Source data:
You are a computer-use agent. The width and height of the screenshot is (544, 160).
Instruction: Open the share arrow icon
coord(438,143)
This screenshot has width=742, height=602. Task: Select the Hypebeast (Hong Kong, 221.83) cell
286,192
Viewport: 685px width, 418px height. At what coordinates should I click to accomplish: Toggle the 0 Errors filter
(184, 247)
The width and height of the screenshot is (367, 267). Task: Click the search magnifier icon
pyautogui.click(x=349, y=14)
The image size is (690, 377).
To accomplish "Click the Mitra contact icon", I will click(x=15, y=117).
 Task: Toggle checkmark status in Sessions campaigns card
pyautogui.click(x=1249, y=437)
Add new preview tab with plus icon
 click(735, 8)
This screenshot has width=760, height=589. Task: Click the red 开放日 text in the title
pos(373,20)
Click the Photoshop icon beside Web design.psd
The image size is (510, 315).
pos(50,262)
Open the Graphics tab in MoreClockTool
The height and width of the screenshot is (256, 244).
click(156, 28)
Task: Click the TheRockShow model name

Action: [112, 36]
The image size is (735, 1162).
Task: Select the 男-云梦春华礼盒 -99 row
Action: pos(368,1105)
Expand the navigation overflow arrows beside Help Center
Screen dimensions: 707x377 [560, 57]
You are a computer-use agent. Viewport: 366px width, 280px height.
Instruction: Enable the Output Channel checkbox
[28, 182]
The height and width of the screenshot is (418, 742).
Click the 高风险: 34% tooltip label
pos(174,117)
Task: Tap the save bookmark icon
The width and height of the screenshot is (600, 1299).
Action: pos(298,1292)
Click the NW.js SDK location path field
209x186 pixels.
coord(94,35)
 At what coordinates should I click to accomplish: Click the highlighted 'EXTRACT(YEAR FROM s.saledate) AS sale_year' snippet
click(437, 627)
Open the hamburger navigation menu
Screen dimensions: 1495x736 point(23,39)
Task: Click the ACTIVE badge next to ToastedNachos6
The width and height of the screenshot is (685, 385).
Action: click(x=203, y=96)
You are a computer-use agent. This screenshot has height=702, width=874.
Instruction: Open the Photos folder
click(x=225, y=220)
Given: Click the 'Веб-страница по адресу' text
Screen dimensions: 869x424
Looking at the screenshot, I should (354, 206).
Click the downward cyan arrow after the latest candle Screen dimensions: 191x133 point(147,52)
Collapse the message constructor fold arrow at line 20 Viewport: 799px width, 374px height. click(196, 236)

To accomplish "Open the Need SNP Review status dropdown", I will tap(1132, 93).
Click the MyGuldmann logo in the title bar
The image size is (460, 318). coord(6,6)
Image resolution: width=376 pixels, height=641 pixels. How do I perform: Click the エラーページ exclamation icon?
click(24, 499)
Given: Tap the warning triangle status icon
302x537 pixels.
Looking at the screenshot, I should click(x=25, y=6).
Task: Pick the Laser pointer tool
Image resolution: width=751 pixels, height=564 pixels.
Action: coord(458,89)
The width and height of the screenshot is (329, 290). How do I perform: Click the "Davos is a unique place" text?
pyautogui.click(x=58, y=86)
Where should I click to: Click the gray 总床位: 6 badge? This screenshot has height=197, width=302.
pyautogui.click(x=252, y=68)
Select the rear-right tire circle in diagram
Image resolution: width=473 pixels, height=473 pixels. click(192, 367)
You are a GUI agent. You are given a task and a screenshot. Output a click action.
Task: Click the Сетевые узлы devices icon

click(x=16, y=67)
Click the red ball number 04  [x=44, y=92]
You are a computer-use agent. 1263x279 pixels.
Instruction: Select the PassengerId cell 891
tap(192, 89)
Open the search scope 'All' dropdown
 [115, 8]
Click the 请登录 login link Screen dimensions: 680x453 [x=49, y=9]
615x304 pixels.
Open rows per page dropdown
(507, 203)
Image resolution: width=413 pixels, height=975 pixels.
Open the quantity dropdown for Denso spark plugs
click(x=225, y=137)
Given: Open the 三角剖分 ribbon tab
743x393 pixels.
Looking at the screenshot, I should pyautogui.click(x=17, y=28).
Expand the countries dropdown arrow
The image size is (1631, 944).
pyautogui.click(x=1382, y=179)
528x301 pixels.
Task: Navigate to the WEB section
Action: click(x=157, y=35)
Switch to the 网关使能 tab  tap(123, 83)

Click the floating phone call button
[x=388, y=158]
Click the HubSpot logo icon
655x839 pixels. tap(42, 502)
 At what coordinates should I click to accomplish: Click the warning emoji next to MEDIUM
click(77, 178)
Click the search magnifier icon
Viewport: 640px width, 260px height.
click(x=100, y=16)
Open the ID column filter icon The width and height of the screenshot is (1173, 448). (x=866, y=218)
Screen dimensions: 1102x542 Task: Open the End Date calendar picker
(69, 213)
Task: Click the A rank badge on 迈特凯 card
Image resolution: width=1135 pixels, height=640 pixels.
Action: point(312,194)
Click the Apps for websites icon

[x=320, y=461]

Work instructions. Count how many lines of the records above contain the string "filter", treating uppercase and lowercase as different, and reply with only that number.

Result of the task. 2